Two cores, 302 and 132 m long, were drilled 1.5 km up-wind from Siple Station (75°55'S, 84°15'W) during the 1985–86 austral summer. These cores are expected to contain an annually resolvable 500 year record of atmospheric constituents. The entire length of these cores will be analyzed for insoluble particulate concentrations, liquid conductivity, and oxygen-isotope ratios. Anion concentrations (Cl−, SO42−) will be measured in selected sections. The extraction of a proxy climate history from these cores requires an assessment of the temporal quality and the spatial variability of the preserved record. This paper presents this assessment, which is based upon an extensive investigation of both pit and shallow-core (20 m) records.
To complement the two deeper cores, eight 20 m cores were drilled and three pits were sampled. The pits were excavated up-wind of the drill site at distances between 0.5 and 1.0 km. In the central pit, 2.8 m deep, walls A and C (each 1 m wide) were positioned parallel to the prevailing wind, with wall B (4 m wide) perpendicular to the prevailing wind. The stratigraphy of wall B was mapped and continuous vertical profiles of samples were collected for microparticle concentrations (MPC), oxygen-isotopic ratios (δ18O), anion chemistry (AC) and liquid conductivity (LC). Three 20 m cores, each associated with a vertical profile of pit samples, were drilled 0.5 m behind wall B. In addition, part of one core was sampled for beta radioactivity in order to isolate the 1965–66 horizon which resulted from atmospheric thermonuclear testing. Pits 2 and 3 were both 2 m deep and consisted of two 1 m wide perpendicular walls. Each wall was sampled for MPC, δ18O, LC and AC, and one 20 m core was drilled behind each wall. The visible stratigraphy of both walls in pit 3 was mapped. Densities were measured in each pit. The results from the pit and shallow-core analyses lead to the following conclusions.
The high frequency of storm events, often associated with winds in excess of 50 knots, leads to substantial drifting. The result is that stratigraphic features in the uppermost annual layer (e.g. crusts, mass-loss layers, hard layers, etc.) exhibit substantial vertical deviations and, on occasion, are laterally discontinuous. Substantial variation may occur over very short distances: e.g. a 2 cm thick melt feature pinched out over a distance of 10 cm. Interestingly, the stratigraphy in firn older than 1 year exhibits much less lateral variation. In fact, several distinct visible stratigraphic features can be correlated among most of the shallow cores and the two deeper cores. Examples will be presented. These features provide excellent time-stratigraphic markers for cross-core comparisons. Of special interest is the presence of a major melt feature, first reported by Swiss investigators in 1983. This feature, present at four different drill sites, allows time-stratigraphic correlation and yields nearly identical 10 year accumulation rates for all four sites. Such spatial continuity means that accumulation histories reconstructed from the two deeper cores should be representative of this area.
The MPC measurements (particles per ml of water) are the lowest that have been measured.
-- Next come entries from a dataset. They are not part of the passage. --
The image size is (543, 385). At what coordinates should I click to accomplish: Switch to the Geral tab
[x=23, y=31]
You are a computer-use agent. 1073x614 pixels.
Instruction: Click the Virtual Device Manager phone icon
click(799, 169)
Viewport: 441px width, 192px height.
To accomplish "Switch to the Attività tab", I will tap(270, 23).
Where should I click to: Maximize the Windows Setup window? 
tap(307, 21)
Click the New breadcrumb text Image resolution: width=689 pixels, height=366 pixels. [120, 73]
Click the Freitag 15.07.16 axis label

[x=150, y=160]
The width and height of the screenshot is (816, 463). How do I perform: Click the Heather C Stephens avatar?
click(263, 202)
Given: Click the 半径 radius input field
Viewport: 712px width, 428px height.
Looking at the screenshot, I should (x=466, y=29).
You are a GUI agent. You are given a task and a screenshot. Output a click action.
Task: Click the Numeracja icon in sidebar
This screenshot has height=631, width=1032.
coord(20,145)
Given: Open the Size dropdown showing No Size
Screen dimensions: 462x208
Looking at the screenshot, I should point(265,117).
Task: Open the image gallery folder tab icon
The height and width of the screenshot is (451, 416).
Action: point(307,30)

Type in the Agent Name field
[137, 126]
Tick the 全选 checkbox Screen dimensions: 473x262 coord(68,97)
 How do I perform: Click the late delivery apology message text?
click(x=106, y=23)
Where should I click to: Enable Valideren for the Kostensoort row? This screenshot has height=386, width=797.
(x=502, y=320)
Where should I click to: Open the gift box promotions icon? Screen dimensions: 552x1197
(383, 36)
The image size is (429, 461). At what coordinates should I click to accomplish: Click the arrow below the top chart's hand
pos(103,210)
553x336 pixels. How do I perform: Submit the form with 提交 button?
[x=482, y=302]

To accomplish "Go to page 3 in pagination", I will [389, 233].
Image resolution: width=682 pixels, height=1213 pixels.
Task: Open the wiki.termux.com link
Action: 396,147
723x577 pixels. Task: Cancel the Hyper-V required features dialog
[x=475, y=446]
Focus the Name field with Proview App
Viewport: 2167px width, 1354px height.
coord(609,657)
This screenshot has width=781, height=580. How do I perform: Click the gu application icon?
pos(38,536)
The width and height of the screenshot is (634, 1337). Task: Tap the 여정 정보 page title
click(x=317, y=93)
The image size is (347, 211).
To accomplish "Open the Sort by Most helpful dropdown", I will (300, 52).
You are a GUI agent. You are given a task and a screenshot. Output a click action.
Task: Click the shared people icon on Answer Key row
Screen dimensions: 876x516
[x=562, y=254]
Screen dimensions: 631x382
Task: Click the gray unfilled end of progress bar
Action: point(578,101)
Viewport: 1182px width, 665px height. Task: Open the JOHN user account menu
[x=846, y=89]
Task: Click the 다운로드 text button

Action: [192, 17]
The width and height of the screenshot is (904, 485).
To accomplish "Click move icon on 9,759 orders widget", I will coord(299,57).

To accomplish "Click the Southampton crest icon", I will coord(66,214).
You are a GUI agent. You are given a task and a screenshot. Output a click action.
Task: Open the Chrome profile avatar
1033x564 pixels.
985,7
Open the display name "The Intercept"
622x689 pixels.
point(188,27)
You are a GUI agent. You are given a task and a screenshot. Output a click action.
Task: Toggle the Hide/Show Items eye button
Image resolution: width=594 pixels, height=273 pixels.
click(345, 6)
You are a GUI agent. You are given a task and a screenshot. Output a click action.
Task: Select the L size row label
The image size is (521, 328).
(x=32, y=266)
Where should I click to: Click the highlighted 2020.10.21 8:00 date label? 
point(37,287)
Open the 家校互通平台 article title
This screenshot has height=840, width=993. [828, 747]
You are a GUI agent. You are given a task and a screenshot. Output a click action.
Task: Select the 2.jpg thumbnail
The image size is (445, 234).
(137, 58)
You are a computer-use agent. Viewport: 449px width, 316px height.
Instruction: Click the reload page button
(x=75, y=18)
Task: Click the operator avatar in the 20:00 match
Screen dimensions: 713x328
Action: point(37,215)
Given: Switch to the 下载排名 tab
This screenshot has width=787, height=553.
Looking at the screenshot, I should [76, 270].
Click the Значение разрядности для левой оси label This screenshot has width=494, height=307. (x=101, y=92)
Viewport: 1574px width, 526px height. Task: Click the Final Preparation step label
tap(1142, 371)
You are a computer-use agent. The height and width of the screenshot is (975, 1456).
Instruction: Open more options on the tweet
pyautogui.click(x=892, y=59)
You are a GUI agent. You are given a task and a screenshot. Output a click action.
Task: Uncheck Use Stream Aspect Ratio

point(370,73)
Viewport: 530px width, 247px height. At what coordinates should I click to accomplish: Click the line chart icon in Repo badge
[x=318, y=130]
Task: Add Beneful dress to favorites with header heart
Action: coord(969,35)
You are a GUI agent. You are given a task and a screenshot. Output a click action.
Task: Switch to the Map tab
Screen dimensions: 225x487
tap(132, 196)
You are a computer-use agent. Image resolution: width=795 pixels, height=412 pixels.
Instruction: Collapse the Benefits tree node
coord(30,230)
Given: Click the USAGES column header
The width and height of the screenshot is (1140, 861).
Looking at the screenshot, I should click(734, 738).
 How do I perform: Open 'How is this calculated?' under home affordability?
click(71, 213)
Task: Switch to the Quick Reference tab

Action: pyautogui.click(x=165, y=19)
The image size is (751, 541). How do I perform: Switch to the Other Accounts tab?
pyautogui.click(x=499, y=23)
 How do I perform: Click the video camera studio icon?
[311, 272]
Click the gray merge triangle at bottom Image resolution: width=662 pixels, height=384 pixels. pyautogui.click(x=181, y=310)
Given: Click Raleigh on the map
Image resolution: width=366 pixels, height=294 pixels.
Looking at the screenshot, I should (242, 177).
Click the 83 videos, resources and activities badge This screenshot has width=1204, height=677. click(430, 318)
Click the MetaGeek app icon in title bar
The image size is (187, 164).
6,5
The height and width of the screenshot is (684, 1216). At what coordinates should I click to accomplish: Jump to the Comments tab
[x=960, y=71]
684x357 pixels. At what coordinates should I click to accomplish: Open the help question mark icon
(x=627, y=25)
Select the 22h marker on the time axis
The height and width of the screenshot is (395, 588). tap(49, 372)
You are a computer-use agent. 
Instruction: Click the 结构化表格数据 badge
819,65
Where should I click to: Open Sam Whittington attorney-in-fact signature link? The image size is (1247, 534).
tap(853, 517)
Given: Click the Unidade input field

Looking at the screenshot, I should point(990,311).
No measurements of atmospheric particulate concentrations are available, but the low concentrations probably result from the high annual accumulation (∼0.55 m a−1, water equivalent), which dilutes the atmospheric input signal of particulates preserved in the firn. Swiss investigators reported similar results for the dilution of volcanic acids (e.g. SO42−), which muted the conductivity signals in a 201 m Siple Station core. The low concentrations make particles difficult to use for dating Siple cores. On the other hand, the low background levels of particulates may make Siple Station an excellent site for monitoring major atmospheric turbidity events (e.g. prolonged periods of desertification or volcanic activity).
The high annual accumulation leads to the excellent preservation of the δ18O annual signal. The annual δ18O signal ranges from 15‰ at the surface to 8‰ at 122 m, so it is probable that the annual δ18O signal will be preserved over the entire 500 year record, allowing nearly absolute dating of the core.
The potential of a nearly absolute time-scale, coupled with detailed particulate, liquid-conductivity and δ18O histories, should provide the first proxy climate record from this area. This 500 year history will complement similar records anticipated from the Antarctic Peninsula (∼73° S) and that recently constructed from the James Ross Island ice cap. A more global climatic picture of the last 500 years may be obtained when these high-resolution Antarctic ice-core records are integrated with non-polar records (e.g. the Quelccaya ice cap, Peru, and the Dunde ice cap, China) of similar quality.